[Supplied material — start]

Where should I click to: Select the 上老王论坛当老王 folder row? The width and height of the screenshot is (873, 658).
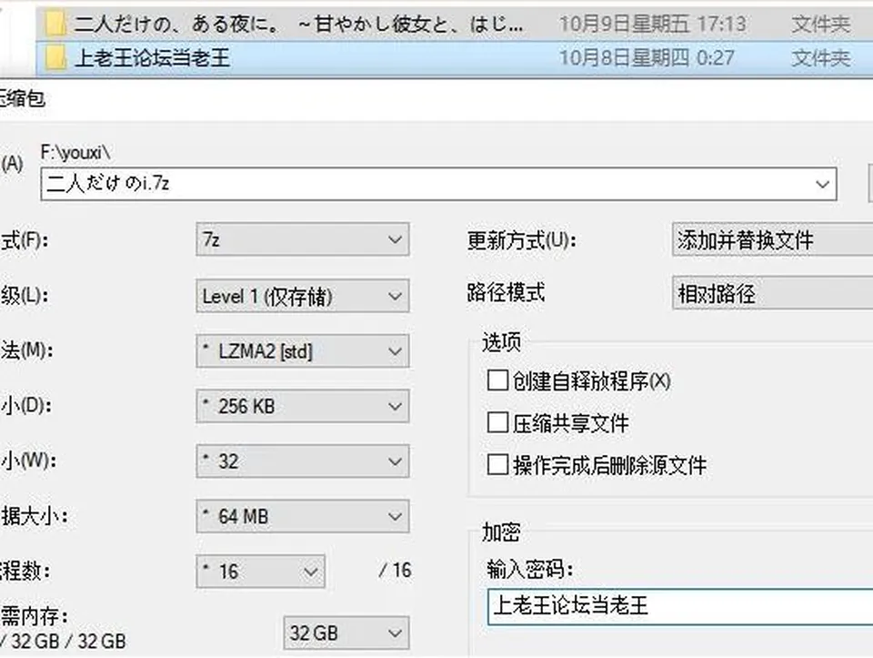455,58
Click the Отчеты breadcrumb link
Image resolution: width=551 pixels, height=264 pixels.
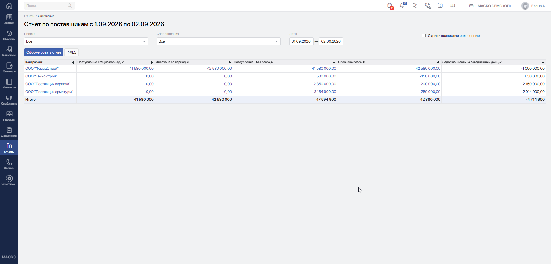click(29, 16)
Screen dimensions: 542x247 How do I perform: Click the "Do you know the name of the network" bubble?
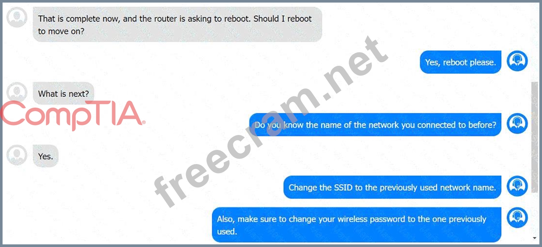coord(375,125)

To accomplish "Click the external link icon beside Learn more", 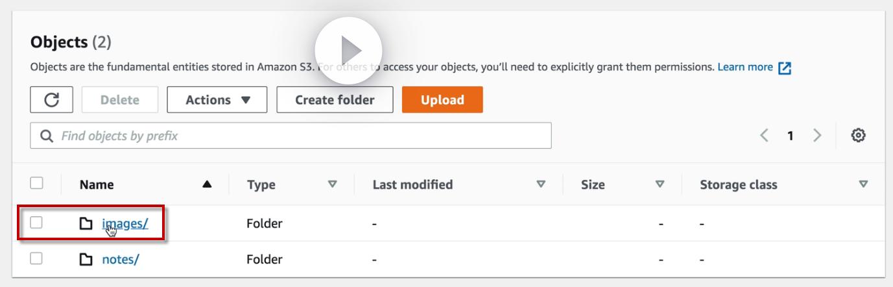I will (785, 68).
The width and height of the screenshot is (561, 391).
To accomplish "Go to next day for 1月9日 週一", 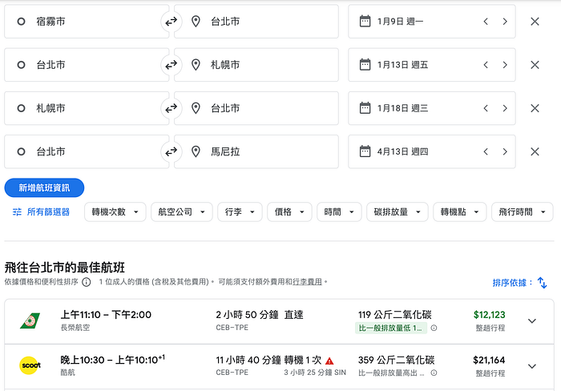I will click(505, 22).
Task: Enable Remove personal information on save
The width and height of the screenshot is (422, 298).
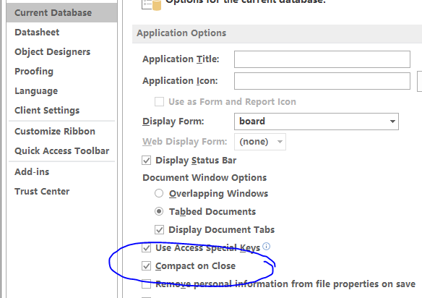Action: [x=147, y=284]
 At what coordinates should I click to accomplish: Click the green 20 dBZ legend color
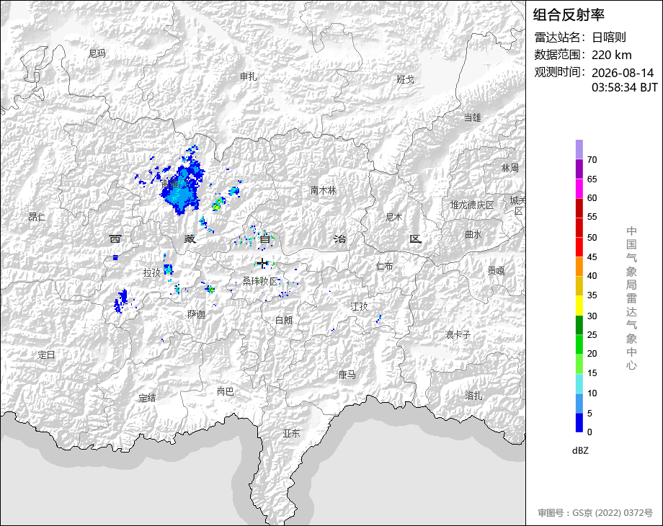coord(579,344)
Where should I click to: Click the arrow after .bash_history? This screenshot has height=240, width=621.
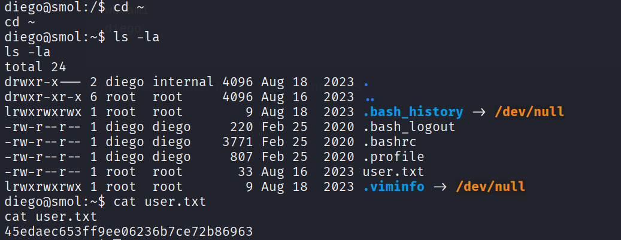pos(479,112)

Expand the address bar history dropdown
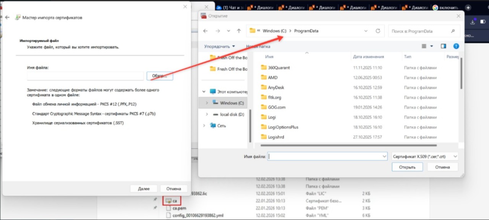coord(366,31)
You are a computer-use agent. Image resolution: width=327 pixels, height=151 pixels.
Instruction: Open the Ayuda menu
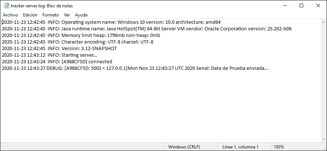point(81,15)
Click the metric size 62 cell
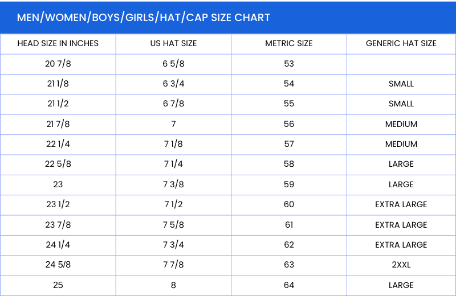The width and height of the screenshot is (456, 296). 289,245
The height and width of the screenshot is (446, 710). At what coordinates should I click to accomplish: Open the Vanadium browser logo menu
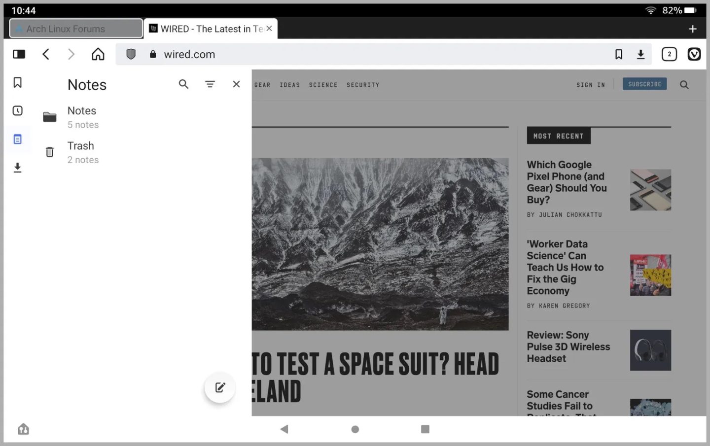(694, 54)

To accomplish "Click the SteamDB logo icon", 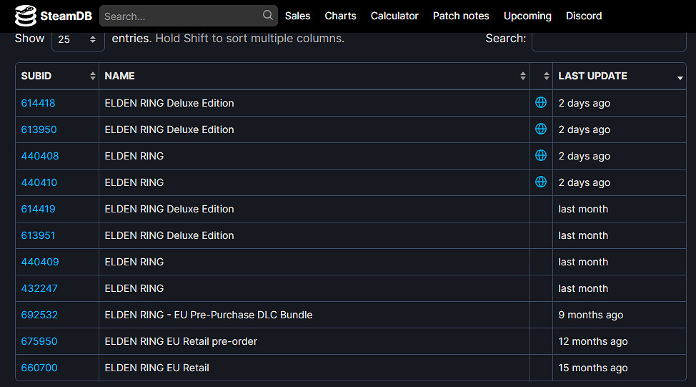I will point(26,16).
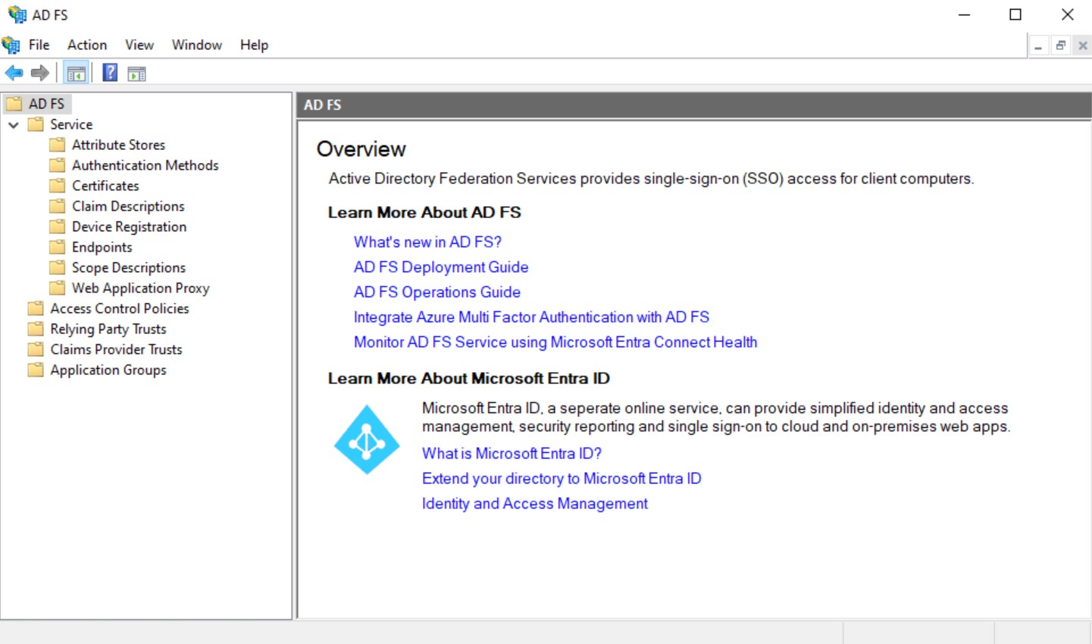Screen dimensions: 1092x644
Task: Collapse the Service tree node
Action: tap(12, 124)
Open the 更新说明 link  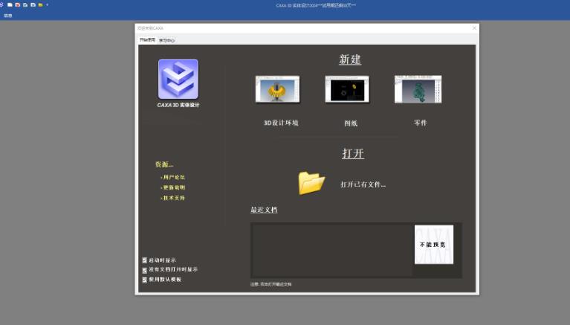click(x=174, y=187)
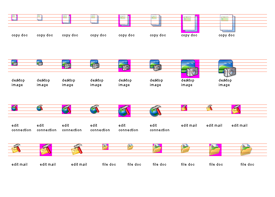Screen dimensions: 275x197
Task: Click the largest copy doc icon on magenta background
Action: point(190,23)
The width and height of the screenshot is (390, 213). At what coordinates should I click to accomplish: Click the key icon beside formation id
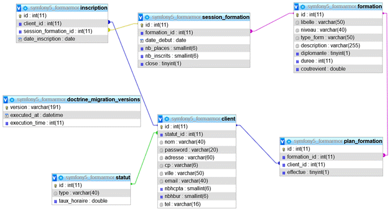click(x=297, y=15)
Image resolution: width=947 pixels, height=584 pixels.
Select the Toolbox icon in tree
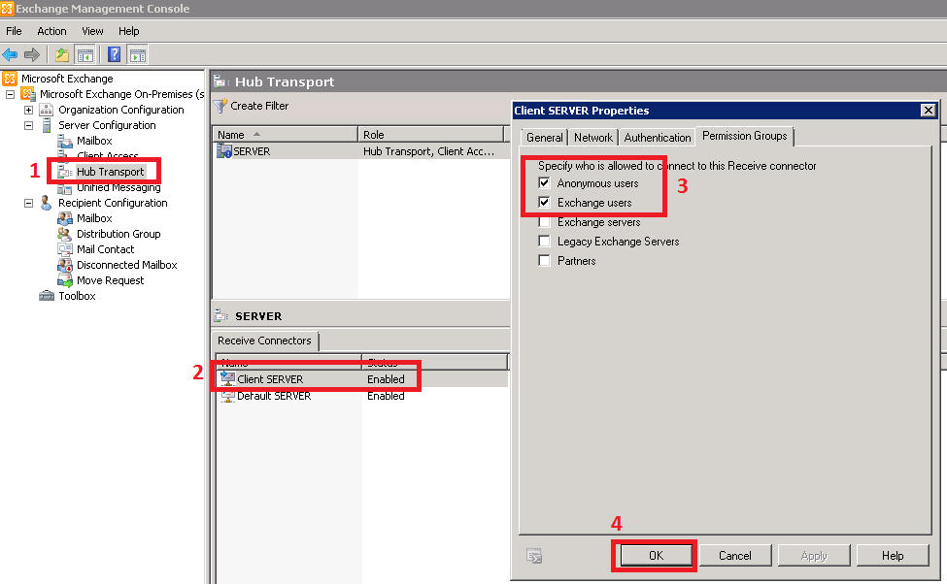coord(47,296)

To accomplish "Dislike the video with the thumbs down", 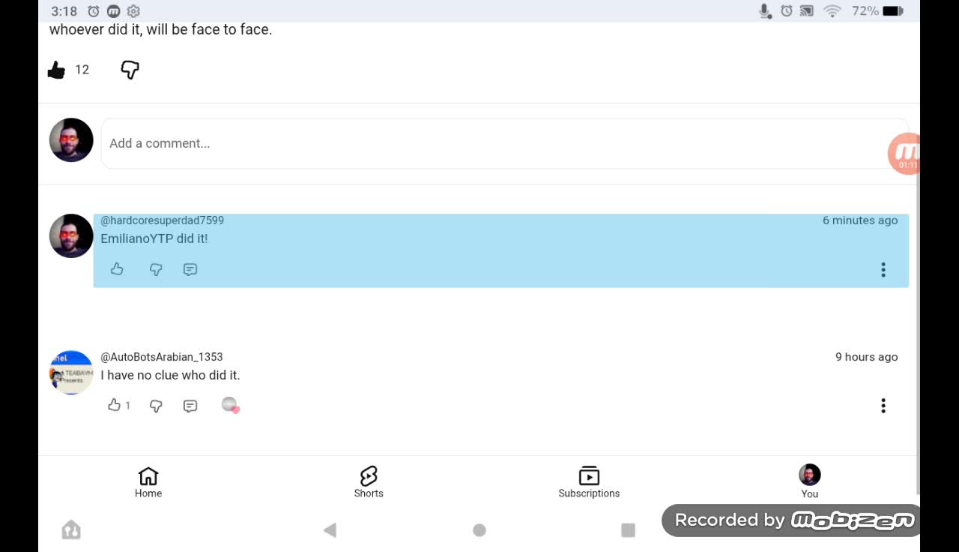I will (129, 69).
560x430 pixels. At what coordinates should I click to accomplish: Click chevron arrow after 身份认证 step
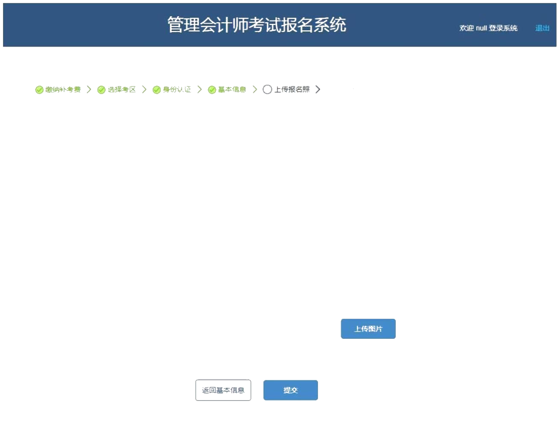tap(199, 89)
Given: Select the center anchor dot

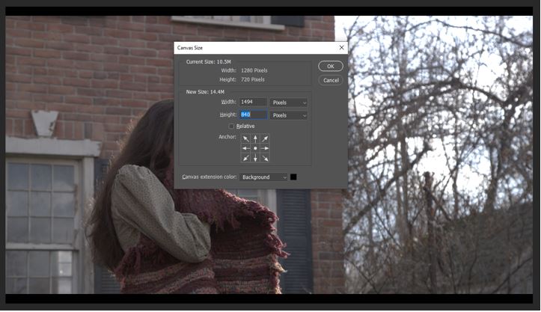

[Supplied material — finish]

• _Problem to work on_
Copy the lines above between the one holding "Task: Enable Remove" and the one holding "You are a computer-use", inclusive. Drop the pictures.

• _Written solution_
Task: Enable Remove personal information on save
The width and height of the screenshot is (422, 298).
Action: [x=147, y=284]
 At what coordinates should I click to accomplish: Click the green 20 dBZ legend color
coord(579,344)
Where should I click to: Click the arrow after .bash_history? This screenshot has height=240, width=621.
pos(479,112)

Expand the address bar history dropdown
coord(366,31)
You are a computer-use agent. Image resolution: width=327 pixels, height=151 pixels.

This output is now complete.